I wasn’t convinced that I could turn any of this into a positive. But, incredibly, it has happened in a short space of time. Instead of simply giving up, I kept interested in art with activities that have nothing to do with my project (but of course everything has an influence on one’s practice): I went to see shows such as Magdalena Abakanowicz, Maria Bartuszová and Yayoi Kusama at Tate Modern, Carol Schneeman at the Barbican, Lynette Yiadom-Boakye at Tate B, Peter Doig at the Courtauld – and I returned to the cinema, where I became mesmerised by the funny and moving Broker and the hauntingly desperate Gotland.

It was with Abakanowicz’s monumental hanging sculptures that I saw strong links with my work. A member of the fibre art movement, she saw the material, “as the basic element constructing the organic world… the tissue of plants, leaves and ourselves”1. This is how I view paper - it comes from trees and by manipulating them into tree-like sculptures, I bring nature into my work. And the cycle perpetuates: when viewers see my work, they recognise - consciously or subconsciously - the forms and so nature is absorbed back into their psyche.

Turning points
Visiting lecturers Julie Hill, Karen David and Florence Peake also worked their magic, so that slowly I was drawn back into the project with different perspectives: Julie with her crumpled paper sculpture Dark River that got me thinking about the materiality of paper and how working with that would be kinder to my body than cardboard; Karen with a fictioning workshop, where I reassessed whether my installation should be based on an overgrown secret garden or one that is more abstract, more zen; and Florence who, through communicating with her entire body, made me realise that, despite my infirmities, my body was still physically relevant to my practice, that it could still have a positive impact on how I work.

Turning frustration into art: Manuel Solano’s Giving the Finger shown at DCA 2022. Photo Shirley A

Giving up? No way
In fact, Manuel Solano – whose practice is similar to mine being based on childhood moments affected by family, friends, TV, film and pop music – completely transformed their way of working when they lost their eyesight in 2014. Since then, Solano has reconfigured their practice and created a body of work in painting, sculpture and film using tactile mapping techniques with pins, string and pipe cleaners to form shapes that they can feel with their hands. Their Giving the Finger reflected the anger they felt at having lost their sight: “I wanted to give the finger to everybody who would look at this painting, just because they could look at it.”2

While I’ve never felt that I need to give the finger to anyone regarding my health, I admire Solano’s tenacity in continuing their practice, particularly painting, which many would have expected them to give up.
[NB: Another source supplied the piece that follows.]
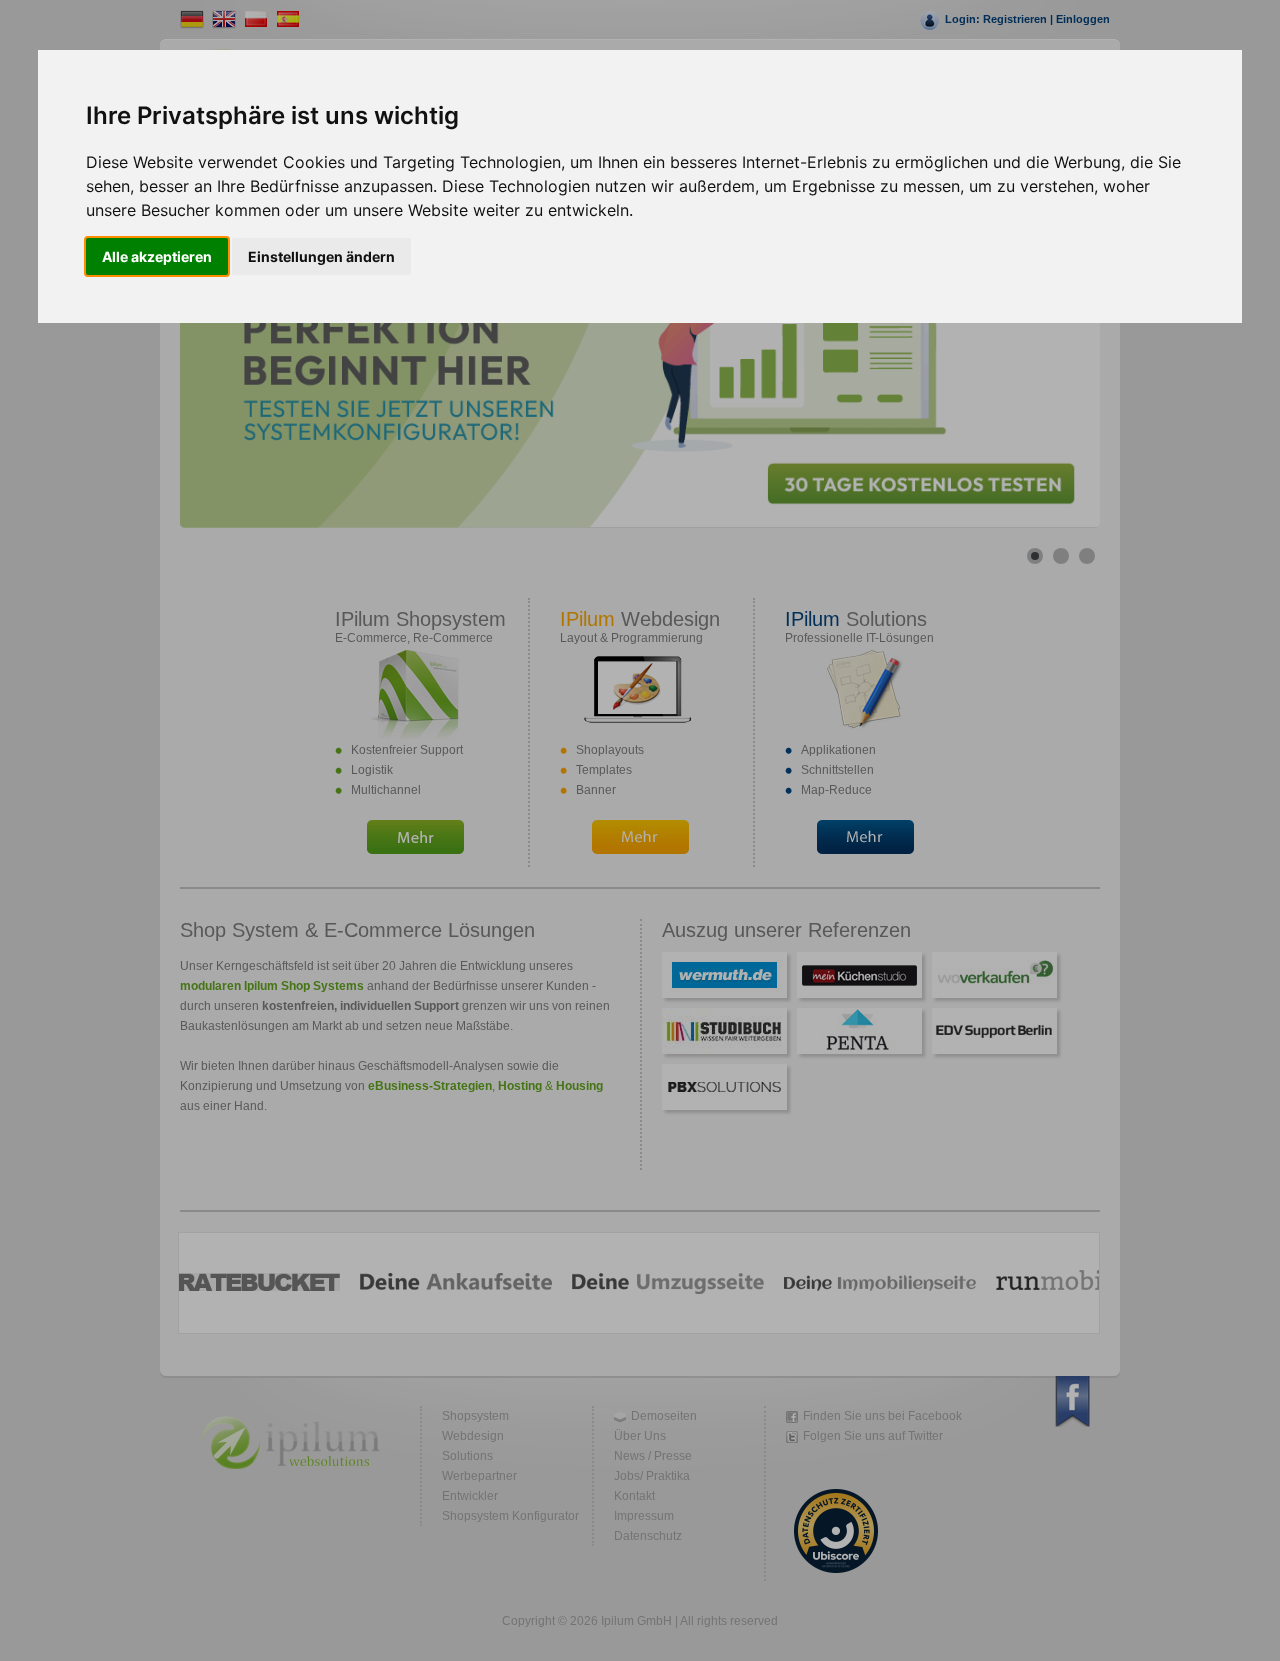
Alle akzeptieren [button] (157, 256)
I’ve got to do what I need to do, otherwise, what am I?

  1. Laura Cummings, ‘Magdalena Abakanowicz: Every Tangle of Thread and Rope Review - A Wonder Weaver’, The Guardian, 20 November 2022, <https://www.theguardian.com/artanddesign/2022/nov/20/magdalena-abakanowicz-tate-modern-london-review-every-tangle-of-thread-and-rope> accessed 20 April 2023.

  2. Manuel Solano, The Top of Each Ripple, Dundee Contemporary Arts, 27 August-20 November 2022.